3 de marzo 2008 - 00:00

Comentarios políticos de este fin de semana

Martín Lousteau
Martín Lousteau
MORALES SOLA, JOAQUIN.
«La Nación».

Inevitable que todos los panoramas políticos del domingo los dedicasen los columnistas a dos temas absorbentes: el discurso de Cristina de Kirchner ante el Congreso y la pelea Moreno-Lousteau. Morales Solá aporta un par de anécdotas sobre esa pelea que alimentan la construcción de un pequeño pedestal al ministro de Economía. En la interpretación del columnista, Guillermo Moreno es lo peor del gobierno, pero no tanto por sus ideas y opiniones sino por el estilo con el que se conduce dentro del gabinete y con los empresarios con quienes trata temas de precios y otras cuestiones.

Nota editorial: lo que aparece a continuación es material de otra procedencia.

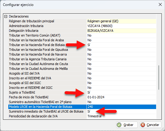Toggle Acogido al SII del IVA value
The width and height of the screenshot is (165, 131).
pyautogui.click(x=121, y=73)
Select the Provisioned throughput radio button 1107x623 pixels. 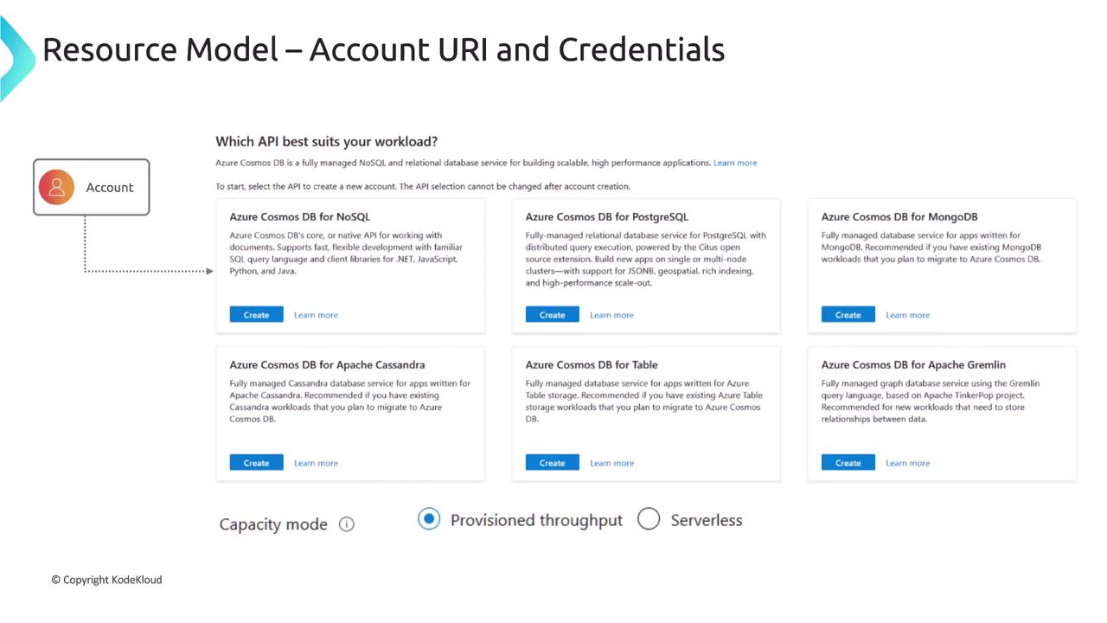click(x=429, y=519)
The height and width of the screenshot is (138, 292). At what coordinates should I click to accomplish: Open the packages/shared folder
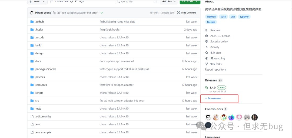[x=45, y=69]
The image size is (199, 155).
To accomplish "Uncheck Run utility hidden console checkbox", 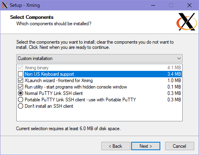I will (x=21, y=87).
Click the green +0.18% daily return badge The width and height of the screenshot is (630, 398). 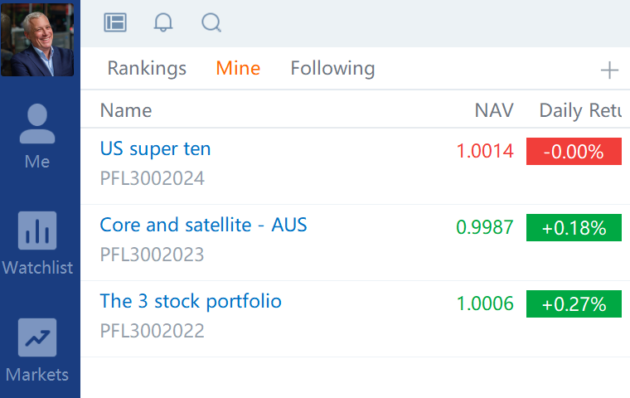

Frente a él se erige este Lousteau más moderado, culto, atento a lo que pasa en el resto del mundo. Representa lo nuevo del gabinete, así como Moreno es lo viejo. Un trasunto de lo que en el oficialismo exhiben, respectivamente, Cristina y Néstor Kirchner. En esa pelea, avizora Morales Solá, Lousteau va a dejar todo, no va a renunciar y se mantendrá dentro del gobierno, que es adonde cree puede hacer prosperar sus ideas. Cabe preguntarse, ¿las tienen estos dos contendientes internos en el gobierno, que replican quizás posiciones de poder que se han visto ya en anteriores gobiernos peronistas? Cabe recordar la mítica pelea Cavallo-Bauzá para dejar abierta la posibilidad de que no esté tan lejos Lousteau en materia de ideas y que en realidad son vicarios de una pelea de fondo que libran, de manera casi inconsciente, Cristina y Néstor Kirchner como expresión de grupos de intereses. Los dos funcionarios (Lousteau y Moreno) coinciden en que debe haber una economía protegida, un dólar artificialmente alto, también altas retenciones, injerencia del gobierno en los mercados eligiendo a ganadores y perdedores y vigilar los índices de precios de manera de amortiguar los efectos del modelo de acumulación. Quizás lo que discutan es quién debe ser el gerente de ese proceso, una guerra de burócratas, de oficinistas que discuten si hay que acompañarse con guitarra eléctrica o acústica pero que tararean la misma melodía.

VAN DER KOOY, EDUARDO.
« Clarín».

Sobre los mismos tópicos de sus colegas (discurso, pelea en el gabinete), este columnista sanciona con severidad que los problemas que tiene Cristina de Kirchner en su incipiente presidencia los heredó de su esposo Néstor. Son la inflación y la puja por el control de los índices, pero podría un analista con mejor memoria sumar otras herenciasconflictivas como los subsidios, la paralización de los partidos políticos, el encapsulamiento del gobierno frente a los medios, el piqueterismo, las relaciones exteriores erráticas, que es algo que acompaña los problema de inflación e índices.

También Van der Kooy expresa anécdotas que refuerzan el perfil batallador que tendría Martín Lousteau adentro del gabinete (algo que el público de afuera no percibe, más bien lo contempla en fotos y videos algo asustado ante la mirada fiera de Guillermo Moreno). Repite el discurso albertista (lo difunde el jefe de Gabinete por sus múltiples vocerías) de que el ministro no se entrega y que no va a renunciar porque Cristina de Kirchner lo eligió y lo ama.

GRONDONA, MARIANO.
«La Nación».

Este columnista usa con provecho una viñeta histórica: la frase de Julio César sobre que preferiría ser primero en una aldea pequeña y no el segundo en Roma.
Le sirve para plantear la necesidad de conocer cuáles son las verdaderas intenciones de un político para juzgar sus aciertos o desaciertos. Como es habitual en Grondona, esa evocación de antaño intenta trasladarla a la política de hogaño. Particularmente a su interpretación de la conducta de Néstor Kirchner, sobre quien simula dudar si quiere un país con muchas inversiones o un país en el cual el gobierno controle cualquier inversión, aunque fuera pequeña. Para lograrlo, el kirchnerismo de Cristina o de Néstor buscaría reemplazar la « interdependencia» del mundo de hoy por una independencia que les permita controlar lo que en una economía próspera no es conveniente controlar. El remate de la columna es asolador: ¿no querrán los Kirchner convertir a la Argentina en una inmensa Santa Cruz?